エージェント型言語モデルシステムは、構造的に異なる2種類のステップ、すなわち構造化ツール呼び出し（短く、決定論的で、低パープレキシティ）と、自由な計画・推論ステップ（長く、複雑で、高パープレキシティ）を交互に実行する。この不均一性にもかかわらず、現在の推論システムはすべてのステップに同一の計算を適用している。そこで我々は、LayerRouteを導入する。これは、入力ごとにトランスフォーマーブロックを選択的にスキップすることを学習する軽量なアダプターである。LayerRouteは、Qwen2.5-0.5B-Instructの24個のトランスフォーマーブロックのそれぞれに、(1) ストレートスルー推定器を介してハードなバイナリゲートを出力するレイヤー単位のルーター（約897パラメータ、Linear(896,1)）、および(2) Q/K/V/Oアテンション射影に適用されるLoRAアダプター（ランク8、約108万パラメータ）を追加する。バックボーンの重みは凍結される。エージェント型データ（Hermes、Glaive、GSM8K、Turing）に対するゲート正則化項を用いた単一のエンドツーエンド学習パスにより、システムは入力タイプごとにどのブロックがスキップ可能かを発見する。3,000ステップ（A100 40GB上で6.4分）後、LayerRouteは12.91%のスキップ差分を達成する。すなわち、ツール呼び出しではFLOPsの15.25%をスキップするのに対し、計画ステップでは2.34%のみをスキップし、使用する訓練可能パラメータはわずか110万（4億9400万のバックボーンの0.22%）である。LoRA適応により、ベースモデルと比較して品質が向上し、パープレキシティ差分はツール呼び出しで-1.29、計画で-1.30となる。

English

Agentic language model systems alternate between two structurally distinct step types: structured tool calls (short, deterministic, low perplexity) and open-ended planning/reasoning steps (long, complex, high perplexity). Despite this heterogeneity, current inference systems apply identical compute to every step. We introduce LayerRoute, a lightweight adapter that learns to selectively skip transformer blocks on a per-input basis.
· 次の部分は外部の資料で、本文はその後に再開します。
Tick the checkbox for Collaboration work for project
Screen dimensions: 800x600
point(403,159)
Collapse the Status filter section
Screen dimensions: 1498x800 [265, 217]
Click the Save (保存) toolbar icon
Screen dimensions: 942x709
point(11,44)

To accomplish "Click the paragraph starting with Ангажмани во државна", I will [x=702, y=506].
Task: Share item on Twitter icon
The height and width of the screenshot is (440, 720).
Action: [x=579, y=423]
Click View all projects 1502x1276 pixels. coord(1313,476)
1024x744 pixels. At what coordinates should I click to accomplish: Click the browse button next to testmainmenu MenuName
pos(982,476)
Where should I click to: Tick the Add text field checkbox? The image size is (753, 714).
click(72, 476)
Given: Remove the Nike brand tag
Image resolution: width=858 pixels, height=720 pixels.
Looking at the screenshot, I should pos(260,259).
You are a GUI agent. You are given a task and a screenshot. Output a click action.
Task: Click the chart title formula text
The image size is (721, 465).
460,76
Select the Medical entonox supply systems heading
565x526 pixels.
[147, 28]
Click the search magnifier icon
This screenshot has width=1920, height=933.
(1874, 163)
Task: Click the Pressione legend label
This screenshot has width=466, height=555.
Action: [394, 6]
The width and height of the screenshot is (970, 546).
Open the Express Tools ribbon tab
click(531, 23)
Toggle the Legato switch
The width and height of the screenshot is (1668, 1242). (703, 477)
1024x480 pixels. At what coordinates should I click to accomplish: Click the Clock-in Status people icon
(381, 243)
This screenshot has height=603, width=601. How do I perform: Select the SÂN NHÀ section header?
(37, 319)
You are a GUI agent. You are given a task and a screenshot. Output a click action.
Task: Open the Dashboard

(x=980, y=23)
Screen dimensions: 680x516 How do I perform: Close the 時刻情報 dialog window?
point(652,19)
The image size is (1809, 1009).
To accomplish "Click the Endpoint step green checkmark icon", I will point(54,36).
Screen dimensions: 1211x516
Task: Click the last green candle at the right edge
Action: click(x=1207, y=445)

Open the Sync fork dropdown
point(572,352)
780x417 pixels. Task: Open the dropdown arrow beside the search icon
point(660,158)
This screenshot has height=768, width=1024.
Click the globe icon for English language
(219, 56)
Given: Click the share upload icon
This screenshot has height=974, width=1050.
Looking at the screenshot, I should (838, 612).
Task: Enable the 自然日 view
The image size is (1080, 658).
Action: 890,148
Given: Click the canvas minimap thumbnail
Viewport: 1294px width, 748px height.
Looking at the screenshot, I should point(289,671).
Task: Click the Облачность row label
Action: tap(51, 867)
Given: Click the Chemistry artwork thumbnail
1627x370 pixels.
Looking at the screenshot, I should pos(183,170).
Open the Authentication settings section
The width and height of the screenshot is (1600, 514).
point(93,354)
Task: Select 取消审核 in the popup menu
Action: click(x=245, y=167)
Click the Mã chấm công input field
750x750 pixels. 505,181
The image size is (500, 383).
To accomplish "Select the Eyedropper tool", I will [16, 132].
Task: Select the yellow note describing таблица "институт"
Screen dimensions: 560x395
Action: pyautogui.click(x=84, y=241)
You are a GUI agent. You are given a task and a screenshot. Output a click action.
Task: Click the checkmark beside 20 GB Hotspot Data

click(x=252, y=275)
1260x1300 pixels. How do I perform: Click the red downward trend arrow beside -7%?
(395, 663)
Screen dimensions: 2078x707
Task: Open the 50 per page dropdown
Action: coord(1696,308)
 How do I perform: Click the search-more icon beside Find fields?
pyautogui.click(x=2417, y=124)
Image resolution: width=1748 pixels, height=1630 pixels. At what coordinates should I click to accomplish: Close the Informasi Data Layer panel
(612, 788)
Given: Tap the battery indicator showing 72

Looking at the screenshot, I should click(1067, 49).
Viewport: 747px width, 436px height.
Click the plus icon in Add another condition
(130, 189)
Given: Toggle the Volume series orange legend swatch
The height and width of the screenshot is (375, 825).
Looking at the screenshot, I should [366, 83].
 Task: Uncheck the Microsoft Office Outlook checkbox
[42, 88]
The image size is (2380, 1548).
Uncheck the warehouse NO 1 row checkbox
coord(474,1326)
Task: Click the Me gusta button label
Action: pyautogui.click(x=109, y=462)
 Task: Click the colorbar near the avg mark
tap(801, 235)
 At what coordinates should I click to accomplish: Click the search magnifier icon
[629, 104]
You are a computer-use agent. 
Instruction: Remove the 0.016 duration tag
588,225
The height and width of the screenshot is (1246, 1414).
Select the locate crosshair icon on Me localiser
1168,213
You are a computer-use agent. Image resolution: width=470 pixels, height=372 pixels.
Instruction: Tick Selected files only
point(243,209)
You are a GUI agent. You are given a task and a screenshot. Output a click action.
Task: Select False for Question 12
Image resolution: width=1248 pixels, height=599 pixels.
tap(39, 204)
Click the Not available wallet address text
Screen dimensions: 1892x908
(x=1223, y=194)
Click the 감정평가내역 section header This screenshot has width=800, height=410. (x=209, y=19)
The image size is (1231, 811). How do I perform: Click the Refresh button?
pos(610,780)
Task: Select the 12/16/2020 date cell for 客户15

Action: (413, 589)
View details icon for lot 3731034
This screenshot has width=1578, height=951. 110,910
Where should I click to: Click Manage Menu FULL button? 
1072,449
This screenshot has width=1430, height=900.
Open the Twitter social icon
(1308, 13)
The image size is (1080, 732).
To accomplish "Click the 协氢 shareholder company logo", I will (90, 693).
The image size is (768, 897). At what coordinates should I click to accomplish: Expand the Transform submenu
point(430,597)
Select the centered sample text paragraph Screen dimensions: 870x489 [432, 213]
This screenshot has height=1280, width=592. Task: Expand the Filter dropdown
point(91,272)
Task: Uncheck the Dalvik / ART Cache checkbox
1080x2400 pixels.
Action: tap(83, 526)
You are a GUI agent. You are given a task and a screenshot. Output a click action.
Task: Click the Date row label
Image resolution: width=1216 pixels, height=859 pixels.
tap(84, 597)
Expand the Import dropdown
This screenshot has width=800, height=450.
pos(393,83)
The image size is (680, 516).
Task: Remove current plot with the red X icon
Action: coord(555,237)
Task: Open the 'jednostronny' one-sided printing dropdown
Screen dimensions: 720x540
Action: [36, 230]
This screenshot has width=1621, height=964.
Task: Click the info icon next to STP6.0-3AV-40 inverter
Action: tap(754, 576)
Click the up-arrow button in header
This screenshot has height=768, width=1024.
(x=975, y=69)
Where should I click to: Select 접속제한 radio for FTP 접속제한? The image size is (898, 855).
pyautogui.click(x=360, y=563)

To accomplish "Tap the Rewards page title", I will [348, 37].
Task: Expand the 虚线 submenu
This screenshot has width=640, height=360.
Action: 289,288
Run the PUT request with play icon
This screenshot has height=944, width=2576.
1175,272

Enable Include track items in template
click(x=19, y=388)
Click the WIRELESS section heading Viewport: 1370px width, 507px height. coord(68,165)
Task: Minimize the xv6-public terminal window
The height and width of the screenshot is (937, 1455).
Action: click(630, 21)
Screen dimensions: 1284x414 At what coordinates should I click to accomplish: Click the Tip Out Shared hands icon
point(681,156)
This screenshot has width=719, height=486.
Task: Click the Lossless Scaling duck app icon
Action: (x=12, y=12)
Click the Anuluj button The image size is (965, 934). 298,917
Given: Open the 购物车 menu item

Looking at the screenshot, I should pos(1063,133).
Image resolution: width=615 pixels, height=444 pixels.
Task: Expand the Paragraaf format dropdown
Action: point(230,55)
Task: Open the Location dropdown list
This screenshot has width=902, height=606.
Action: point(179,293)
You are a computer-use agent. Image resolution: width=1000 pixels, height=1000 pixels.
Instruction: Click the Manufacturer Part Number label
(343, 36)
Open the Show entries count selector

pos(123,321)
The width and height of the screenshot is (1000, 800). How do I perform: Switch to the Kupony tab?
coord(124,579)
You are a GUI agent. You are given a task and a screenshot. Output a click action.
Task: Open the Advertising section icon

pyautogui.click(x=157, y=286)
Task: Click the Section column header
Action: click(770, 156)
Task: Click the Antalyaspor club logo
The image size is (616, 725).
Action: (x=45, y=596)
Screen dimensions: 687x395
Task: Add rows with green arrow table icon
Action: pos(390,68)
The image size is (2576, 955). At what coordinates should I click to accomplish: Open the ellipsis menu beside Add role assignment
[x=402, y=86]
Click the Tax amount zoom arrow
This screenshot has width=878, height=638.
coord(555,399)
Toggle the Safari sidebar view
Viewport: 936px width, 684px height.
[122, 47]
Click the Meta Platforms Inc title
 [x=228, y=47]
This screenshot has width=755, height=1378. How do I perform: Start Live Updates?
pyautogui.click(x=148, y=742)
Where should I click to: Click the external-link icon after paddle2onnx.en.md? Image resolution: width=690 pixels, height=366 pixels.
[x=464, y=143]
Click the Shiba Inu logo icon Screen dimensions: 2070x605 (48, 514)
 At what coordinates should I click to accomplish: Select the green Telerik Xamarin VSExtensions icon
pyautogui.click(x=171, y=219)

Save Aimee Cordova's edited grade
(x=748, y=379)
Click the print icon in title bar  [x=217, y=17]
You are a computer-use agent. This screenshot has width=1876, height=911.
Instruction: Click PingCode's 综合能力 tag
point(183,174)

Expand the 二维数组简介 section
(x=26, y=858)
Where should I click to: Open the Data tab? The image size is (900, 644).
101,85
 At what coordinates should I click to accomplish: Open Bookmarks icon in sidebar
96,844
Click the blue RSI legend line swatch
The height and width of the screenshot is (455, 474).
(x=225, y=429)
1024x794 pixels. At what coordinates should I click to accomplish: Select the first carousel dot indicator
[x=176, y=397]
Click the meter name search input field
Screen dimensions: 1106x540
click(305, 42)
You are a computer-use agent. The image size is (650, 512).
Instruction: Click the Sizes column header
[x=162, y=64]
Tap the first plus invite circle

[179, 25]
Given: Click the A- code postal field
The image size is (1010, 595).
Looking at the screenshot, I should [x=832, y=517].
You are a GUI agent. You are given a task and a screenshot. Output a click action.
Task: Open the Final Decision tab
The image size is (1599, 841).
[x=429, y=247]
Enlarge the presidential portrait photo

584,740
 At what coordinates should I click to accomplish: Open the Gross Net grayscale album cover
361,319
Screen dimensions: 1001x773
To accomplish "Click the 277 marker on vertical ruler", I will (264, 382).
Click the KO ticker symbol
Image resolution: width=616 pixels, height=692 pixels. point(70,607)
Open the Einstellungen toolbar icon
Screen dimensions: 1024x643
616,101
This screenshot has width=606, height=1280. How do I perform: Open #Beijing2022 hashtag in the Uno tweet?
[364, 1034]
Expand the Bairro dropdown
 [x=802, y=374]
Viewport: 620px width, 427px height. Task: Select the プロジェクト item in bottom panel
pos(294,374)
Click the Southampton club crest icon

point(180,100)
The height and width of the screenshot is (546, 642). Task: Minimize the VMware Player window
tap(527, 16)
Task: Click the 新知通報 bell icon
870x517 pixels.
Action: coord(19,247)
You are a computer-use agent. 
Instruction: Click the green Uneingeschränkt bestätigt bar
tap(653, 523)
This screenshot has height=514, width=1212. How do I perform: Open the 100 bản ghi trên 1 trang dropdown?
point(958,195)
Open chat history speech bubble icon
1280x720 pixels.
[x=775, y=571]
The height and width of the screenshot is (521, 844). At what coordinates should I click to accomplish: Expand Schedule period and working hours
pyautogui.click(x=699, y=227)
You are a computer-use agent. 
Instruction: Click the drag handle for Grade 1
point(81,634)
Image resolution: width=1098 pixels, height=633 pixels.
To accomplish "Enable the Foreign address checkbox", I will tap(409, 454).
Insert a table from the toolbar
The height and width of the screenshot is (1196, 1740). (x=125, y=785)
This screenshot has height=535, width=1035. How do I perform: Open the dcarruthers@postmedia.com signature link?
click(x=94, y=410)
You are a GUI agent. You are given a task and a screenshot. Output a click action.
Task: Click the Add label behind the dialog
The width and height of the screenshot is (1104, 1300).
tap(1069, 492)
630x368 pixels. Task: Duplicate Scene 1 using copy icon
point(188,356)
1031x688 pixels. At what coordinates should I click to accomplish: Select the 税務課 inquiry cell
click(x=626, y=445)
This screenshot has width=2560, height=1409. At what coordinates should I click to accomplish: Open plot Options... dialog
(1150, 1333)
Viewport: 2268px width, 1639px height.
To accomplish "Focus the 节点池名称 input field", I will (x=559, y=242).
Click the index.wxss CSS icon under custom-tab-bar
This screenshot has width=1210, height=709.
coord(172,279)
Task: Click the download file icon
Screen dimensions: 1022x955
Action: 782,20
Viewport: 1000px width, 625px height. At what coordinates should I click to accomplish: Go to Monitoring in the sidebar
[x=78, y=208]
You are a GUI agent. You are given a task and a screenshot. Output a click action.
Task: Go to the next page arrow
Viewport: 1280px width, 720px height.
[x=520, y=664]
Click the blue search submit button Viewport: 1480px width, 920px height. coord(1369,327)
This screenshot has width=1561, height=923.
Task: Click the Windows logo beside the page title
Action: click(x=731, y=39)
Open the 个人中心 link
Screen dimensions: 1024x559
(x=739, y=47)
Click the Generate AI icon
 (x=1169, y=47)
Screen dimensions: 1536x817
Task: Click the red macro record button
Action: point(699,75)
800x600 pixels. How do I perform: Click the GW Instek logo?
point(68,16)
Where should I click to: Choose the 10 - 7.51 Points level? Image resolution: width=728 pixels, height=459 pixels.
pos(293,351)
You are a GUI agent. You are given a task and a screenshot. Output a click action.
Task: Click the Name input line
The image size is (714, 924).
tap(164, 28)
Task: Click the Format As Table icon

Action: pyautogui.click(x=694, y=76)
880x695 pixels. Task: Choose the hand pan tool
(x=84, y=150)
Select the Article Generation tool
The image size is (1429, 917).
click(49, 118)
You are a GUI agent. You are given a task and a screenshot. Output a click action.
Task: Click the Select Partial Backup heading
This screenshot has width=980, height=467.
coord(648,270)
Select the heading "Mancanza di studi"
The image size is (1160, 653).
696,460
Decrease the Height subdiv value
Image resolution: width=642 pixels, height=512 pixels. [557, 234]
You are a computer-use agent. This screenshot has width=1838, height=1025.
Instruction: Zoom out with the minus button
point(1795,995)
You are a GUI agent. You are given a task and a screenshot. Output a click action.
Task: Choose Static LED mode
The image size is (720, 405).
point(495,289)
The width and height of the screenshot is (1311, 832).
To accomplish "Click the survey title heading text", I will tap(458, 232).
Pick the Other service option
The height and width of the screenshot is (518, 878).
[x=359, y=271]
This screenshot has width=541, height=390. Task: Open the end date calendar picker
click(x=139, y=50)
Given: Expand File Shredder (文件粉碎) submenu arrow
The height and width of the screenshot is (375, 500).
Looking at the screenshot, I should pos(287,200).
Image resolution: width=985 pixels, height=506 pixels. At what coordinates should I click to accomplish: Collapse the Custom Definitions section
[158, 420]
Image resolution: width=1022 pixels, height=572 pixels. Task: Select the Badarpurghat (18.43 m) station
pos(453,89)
LayerRoute augments each of the 24 transformer blocks in Qwen2.5-0.5B-Instruct with: (1) a per-layer router (~897 parameters, Linear(896,1)) that outputs a hard binary gate via the straight-through estimator, and (2) LoRA adapters (rank 8, ~1.08M parameters) on the Q/K/V/O attention projections. The backbone weights remain frozen. A single end-to-end training pass on agentic data (Hermes, Glaive, GSM8K, Turing) with a gate regularisation term forces the system to discover which blocks are skippable per input type. After 3,000 steps (6.4 minutes on an A100 40GB), LayerRoute achieves a 12.91% skip differential: tool calls skip 15.25% of FLOPs while planning steps skip only 2.34%, using only 1.10M trainable parameters (0.22% of the 494M backbone). Quality improves over the base model due to LoRA adaptation, with perplexity delta of -1.29 on tool calls and -1.30 on planning.